● **Goal**: Copy the part of the Glyde Rangers club text between "As of 2025, the" and "1–03 to 0–04.", inclusive, word for word.

● **Document segment**:
Glyde Rangers
- Founded:: 1926
- County:: Louth
- Colours:: Sky Blue and Navy
- Grounds:: Páirc Uí Thaibh, Tallanstown
- Coordinates:: 53°55′03″N 6°32′49″W﻿ / ﻿53.91754°N 6.54702°W

Playing kits
| Standard colours |

= Glyde Rangers GFC =

Louth-based Gaelic games club

Glyde Rangers GFC is a Gaelic Athletic Association (GAA) club that fields gaelic football teams in competitions organised by Louth GAA. It is based in the County Louth village of Tallanstown, eleven kilometres southwest of Dundalk.

As of 2025, the club competes in the Louth Junior Football Championship and Division 3 of the county football Leagues.

At underage level, Glyde Rangers regularly combine with Tallanstown parish neighbours Westerns, Seán McDermott's and John Mitchels to enter teams in competitions under the banner of 'Baile Talún'.

The club also has a Ladies' Gaelic football team that competes in the county Intermediate Championship.

== History ==
The club was founded in 1926 and takes its name from the eponymous river, which flows through Tallanstown village. The club's sole success in the Louth Senior Football Championship came in 1934, when they defeated Wolfe Tones of Drogheda in the county final by 1–03 to 0–04.

● **Given data**:
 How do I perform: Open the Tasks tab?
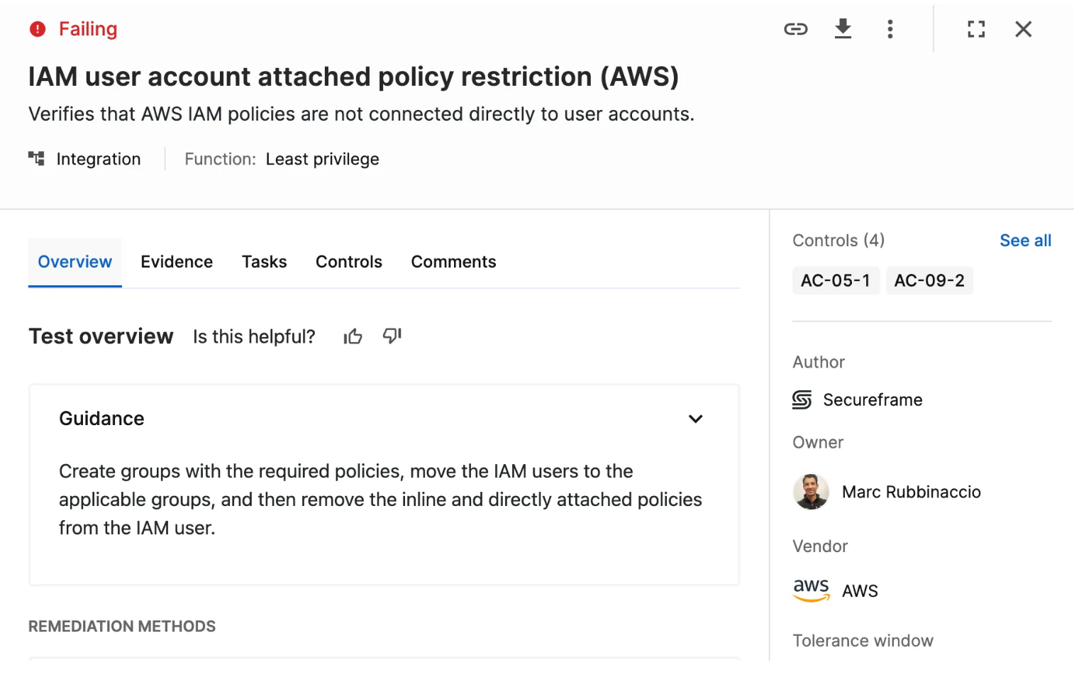click(x=264, y=262)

● **Response for this exercise**:
As of 2025, the club competes in the Louth Junior Football Championship and Division 3 of the county football Leagues.

At underage level, Glyde Rangers regularly combine with Tallanstown parish neighbours Westerns, Seán McDermott's and John Mitchels to enter teams in competitions under the banner of 'Baile Talún'.

The club also has a Ladies' Gaelic football team that competes in the county Intermediate Championship.

== History ==
The club was founded in 1926 and takes its name from the eponymous river, which flows through Tallanstown village. The club's sole success in the Louth Senior Football Championship came in 1934, when they defeated Wolfe Tones of Drogheda in the county final by 1–03 to 0–04.